Right now, as the new academic year is about to get underway across Palestine, there is a harsh and biting reality hitting home for Palestinian pupils — a tough lesson in exactly what it means to be of that heritage, and how the United States and Israel are in political lockstep together. The United Nations Relief and Works Agency for Palestine Refugees (UNRWA) is finding it extremely difficult to open its school doors: It has no money to pay the teachers for half a million children.

Sadly, there is one simple answer why UNRWA, which was established in the aftermath of the 1949 war and has been looking after generations of displaced Palestinians since then, is now broke: US President Donald Trump ordered his officials to stop payments of $200 million (Dh735.6 million), a mean-spirited and small-minded decision meant to coerce Palestinians into backing his myopic vision of peace — one that included recognising occupied Jerusalem as the capital of Israel and moving the US Embassy there from Tel Aviv.

Because of Trump’s decision, there will now be Palestinian children who may very well go without formal education, instead schooled in the knowledge of US loyalties to the Zionist lobby, with lessons in occupation politics and the hard economics of life in Gaza.

Throughout its seven-decade existence, a significant proportion of UNRWA’s funding has been provided by the US. With those funds now withheld, UNRWA is facing an existential crisis, one that goes to the root cause of inequality, disparity and discrimination faced by Palestinians in their daily lives and activities in the Occupied Territories and the Gaza Strip.

In Gaza itself, this shuttering of schools is but the latest crisis of the many faced there by a people under siege from the Israeli regime.
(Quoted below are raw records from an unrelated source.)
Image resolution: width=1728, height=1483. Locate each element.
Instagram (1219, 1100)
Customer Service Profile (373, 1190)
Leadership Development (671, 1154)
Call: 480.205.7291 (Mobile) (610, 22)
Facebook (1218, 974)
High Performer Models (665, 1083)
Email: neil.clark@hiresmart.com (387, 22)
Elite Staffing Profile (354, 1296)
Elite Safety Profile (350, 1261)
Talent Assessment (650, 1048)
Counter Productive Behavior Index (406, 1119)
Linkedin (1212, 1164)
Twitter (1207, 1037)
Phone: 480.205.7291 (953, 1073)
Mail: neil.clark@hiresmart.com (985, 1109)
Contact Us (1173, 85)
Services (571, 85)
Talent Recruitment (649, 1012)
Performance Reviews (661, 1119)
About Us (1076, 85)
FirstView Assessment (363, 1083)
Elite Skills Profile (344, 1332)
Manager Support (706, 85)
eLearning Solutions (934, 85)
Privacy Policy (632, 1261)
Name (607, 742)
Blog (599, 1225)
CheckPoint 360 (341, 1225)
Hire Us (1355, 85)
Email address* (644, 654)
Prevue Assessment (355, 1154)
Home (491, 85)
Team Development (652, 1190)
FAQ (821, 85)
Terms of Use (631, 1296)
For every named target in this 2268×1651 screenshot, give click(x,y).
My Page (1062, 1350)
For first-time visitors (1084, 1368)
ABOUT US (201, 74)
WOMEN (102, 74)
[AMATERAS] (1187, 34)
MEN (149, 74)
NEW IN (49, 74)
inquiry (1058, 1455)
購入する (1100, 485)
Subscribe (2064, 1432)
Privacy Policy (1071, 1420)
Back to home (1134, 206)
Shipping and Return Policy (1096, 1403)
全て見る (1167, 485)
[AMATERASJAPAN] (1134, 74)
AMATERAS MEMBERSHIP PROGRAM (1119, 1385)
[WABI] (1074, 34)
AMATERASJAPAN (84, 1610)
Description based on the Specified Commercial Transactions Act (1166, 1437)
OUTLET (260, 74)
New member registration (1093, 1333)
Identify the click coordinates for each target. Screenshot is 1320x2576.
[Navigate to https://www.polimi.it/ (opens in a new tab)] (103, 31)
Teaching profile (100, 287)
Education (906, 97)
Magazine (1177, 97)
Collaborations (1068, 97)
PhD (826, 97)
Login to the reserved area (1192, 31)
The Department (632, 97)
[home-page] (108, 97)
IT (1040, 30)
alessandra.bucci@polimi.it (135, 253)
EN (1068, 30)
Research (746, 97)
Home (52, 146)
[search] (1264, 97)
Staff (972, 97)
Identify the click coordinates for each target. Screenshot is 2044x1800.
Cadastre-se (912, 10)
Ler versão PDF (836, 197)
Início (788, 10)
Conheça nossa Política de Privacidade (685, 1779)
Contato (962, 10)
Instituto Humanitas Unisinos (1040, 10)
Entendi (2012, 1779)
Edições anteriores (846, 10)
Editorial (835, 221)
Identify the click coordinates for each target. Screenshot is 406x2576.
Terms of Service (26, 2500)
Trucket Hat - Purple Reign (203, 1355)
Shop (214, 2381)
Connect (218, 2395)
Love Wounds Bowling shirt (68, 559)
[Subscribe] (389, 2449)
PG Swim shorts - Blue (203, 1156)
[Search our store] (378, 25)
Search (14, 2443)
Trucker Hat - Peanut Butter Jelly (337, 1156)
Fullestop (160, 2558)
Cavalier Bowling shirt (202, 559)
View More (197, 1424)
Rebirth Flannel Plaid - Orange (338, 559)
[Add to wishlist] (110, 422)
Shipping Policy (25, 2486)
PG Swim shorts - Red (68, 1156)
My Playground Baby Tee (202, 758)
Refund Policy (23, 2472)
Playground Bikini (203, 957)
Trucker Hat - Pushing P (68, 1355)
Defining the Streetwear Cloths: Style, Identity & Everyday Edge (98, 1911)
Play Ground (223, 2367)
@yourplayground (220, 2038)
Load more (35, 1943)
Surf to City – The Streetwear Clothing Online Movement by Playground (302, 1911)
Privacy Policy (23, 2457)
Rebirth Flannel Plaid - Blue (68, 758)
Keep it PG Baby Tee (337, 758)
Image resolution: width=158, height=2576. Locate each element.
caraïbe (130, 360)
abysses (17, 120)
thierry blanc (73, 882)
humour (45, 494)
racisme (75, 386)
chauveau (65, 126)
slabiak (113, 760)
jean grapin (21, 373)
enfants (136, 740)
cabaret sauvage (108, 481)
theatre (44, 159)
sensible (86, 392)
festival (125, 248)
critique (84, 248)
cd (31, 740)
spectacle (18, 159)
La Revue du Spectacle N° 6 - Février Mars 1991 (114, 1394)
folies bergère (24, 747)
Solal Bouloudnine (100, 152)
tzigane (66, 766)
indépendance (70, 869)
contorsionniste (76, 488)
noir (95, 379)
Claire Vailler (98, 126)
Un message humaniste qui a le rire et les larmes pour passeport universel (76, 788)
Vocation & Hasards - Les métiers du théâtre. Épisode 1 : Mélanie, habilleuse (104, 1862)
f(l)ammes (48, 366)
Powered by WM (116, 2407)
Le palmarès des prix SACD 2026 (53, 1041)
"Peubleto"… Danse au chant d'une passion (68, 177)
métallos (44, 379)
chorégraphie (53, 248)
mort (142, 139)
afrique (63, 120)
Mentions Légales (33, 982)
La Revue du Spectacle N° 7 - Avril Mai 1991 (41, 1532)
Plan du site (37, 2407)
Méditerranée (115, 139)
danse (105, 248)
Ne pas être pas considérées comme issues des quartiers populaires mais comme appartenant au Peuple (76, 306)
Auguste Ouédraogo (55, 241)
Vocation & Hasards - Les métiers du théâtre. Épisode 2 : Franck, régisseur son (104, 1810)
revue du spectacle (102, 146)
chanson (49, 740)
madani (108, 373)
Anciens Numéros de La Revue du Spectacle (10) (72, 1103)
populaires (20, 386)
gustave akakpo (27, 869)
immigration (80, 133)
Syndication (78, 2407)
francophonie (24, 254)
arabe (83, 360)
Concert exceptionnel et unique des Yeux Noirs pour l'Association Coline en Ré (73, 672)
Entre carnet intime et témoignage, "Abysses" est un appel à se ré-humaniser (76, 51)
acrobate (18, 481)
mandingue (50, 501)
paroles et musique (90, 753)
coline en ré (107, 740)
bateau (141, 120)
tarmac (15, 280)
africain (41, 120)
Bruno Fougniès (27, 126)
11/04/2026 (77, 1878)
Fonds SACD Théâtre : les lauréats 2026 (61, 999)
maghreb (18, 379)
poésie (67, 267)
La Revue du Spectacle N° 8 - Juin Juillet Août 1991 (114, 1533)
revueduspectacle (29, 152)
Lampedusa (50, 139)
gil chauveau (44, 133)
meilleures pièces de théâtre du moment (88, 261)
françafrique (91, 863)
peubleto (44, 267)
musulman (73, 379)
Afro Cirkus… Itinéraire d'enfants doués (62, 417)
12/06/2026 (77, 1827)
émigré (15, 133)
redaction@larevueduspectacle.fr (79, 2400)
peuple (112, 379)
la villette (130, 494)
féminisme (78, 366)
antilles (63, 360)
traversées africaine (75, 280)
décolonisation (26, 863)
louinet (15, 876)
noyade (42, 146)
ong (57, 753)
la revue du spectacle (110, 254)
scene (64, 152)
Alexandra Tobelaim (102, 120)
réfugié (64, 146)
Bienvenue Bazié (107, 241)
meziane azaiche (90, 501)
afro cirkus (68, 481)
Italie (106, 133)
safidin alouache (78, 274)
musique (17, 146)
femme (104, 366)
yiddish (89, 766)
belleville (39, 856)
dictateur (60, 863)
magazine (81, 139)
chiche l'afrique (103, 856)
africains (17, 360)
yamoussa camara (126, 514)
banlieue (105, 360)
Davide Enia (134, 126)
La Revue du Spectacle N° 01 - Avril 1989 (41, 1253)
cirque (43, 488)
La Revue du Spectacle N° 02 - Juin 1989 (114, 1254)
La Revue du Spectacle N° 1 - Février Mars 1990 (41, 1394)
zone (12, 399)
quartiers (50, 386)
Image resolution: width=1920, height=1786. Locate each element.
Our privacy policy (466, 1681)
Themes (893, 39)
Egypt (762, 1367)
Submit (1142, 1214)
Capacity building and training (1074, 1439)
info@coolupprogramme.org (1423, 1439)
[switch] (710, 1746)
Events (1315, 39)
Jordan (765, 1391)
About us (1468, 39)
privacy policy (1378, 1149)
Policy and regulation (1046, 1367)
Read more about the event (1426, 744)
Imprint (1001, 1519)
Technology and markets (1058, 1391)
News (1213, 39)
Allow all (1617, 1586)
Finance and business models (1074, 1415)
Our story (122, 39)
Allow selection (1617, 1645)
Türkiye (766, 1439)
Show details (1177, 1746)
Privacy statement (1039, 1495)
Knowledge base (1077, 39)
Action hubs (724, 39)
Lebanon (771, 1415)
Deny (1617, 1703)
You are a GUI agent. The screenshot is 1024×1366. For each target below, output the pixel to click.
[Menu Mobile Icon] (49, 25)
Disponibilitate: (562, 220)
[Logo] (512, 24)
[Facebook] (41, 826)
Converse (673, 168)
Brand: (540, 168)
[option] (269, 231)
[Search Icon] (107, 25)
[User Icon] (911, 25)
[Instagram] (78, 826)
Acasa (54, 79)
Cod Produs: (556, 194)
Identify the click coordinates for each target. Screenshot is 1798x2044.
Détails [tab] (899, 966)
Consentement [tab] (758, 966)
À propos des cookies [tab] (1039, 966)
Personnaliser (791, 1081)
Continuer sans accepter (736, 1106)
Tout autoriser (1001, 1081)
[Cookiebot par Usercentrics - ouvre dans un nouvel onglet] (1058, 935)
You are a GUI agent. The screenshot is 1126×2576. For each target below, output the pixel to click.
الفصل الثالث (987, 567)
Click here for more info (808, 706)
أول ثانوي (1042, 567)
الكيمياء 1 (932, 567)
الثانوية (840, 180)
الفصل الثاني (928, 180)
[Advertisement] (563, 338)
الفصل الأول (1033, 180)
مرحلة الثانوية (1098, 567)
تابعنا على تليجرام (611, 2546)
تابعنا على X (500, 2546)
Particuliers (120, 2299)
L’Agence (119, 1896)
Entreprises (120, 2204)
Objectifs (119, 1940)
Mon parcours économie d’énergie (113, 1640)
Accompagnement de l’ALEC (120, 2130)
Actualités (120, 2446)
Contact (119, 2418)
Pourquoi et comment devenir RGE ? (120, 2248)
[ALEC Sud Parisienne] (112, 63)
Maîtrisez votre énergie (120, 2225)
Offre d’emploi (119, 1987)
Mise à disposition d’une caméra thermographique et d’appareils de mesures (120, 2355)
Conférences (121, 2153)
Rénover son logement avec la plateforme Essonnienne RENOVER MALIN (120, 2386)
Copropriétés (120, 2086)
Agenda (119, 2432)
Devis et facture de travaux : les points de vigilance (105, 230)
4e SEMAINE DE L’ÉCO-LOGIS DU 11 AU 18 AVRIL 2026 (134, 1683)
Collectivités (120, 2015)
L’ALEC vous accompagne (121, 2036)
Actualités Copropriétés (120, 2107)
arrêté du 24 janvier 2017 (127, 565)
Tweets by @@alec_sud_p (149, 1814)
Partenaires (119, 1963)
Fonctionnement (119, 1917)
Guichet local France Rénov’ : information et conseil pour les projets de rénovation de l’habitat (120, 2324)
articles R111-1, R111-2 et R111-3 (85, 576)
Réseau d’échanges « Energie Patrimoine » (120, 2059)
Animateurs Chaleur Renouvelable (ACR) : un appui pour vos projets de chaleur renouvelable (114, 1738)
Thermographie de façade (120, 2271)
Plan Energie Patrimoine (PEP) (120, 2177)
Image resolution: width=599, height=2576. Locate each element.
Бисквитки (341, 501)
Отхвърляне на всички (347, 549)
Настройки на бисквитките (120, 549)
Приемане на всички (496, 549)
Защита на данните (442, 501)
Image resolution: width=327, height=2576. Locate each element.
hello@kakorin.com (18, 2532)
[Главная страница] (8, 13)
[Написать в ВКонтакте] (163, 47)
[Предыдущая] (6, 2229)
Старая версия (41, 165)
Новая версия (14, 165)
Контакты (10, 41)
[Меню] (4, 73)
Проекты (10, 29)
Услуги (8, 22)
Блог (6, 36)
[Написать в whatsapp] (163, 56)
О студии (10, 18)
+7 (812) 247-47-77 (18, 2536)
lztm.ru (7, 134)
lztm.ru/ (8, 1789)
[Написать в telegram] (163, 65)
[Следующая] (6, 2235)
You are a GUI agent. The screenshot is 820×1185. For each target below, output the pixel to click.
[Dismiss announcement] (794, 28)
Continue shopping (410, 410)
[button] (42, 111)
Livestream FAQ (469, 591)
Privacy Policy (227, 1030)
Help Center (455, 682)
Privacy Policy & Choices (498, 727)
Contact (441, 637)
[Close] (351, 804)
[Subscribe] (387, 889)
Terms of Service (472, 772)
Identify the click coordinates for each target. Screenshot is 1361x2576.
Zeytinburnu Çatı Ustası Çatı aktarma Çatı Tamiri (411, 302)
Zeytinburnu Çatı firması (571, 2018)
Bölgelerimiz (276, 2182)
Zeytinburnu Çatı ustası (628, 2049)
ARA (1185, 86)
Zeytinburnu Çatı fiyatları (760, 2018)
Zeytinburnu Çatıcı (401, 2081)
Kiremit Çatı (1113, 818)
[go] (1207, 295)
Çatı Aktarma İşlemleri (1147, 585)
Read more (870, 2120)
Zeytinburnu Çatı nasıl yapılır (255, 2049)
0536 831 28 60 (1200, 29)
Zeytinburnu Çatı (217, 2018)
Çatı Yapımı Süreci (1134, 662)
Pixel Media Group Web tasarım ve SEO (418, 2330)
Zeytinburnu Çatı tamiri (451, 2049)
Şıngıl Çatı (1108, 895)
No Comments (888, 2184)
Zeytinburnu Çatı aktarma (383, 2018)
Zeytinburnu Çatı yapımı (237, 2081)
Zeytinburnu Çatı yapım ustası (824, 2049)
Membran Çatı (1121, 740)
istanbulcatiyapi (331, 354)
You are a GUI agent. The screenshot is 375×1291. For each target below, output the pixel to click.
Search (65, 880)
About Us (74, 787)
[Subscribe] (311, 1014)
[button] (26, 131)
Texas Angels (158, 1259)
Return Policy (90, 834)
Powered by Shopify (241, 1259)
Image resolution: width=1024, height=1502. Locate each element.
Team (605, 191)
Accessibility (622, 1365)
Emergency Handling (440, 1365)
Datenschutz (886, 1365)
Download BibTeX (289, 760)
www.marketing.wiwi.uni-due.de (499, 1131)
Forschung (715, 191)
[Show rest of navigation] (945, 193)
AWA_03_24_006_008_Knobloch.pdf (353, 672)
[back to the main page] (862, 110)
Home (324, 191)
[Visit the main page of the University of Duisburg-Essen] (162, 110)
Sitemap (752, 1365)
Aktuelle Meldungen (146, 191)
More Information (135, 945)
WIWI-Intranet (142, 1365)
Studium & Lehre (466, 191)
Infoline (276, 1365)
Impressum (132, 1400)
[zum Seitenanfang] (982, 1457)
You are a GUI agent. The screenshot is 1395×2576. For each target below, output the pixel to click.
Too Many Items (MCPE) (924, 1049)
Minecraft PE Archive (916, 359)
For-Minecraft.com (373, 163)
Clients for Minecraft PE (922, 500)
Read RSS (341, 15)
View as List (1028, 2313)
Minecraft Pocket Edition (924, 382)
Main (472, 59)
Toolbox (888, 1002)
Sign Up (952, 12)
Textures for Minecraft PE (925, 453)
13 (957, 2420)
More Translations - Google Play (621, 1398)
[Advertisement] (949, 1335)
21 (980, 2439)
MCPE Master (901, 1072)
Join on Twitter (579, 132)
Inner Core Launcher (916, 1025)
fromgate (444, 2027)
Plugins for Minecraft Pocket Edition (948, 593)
Since April, more than 160 Palestinians have been murdered and hundreds more wounded by occupation forces determined to keep them hemmed into what amounts to be a vast open prison. Under intermittent attack from the skies from occupation air power, Palestinians now face a school year without schools. Is there any other ignominy that they must endure solely by virtue of birthright?

Certainly, the solution to UNRWA’s current predicament is finding alternative funds to allow its teachers to teach and children to learn. That’s a challenge now that must be met by countries across the Middle East, who now, more than ever, need to show — and pay — for solidarity with the Palestinian cause and people.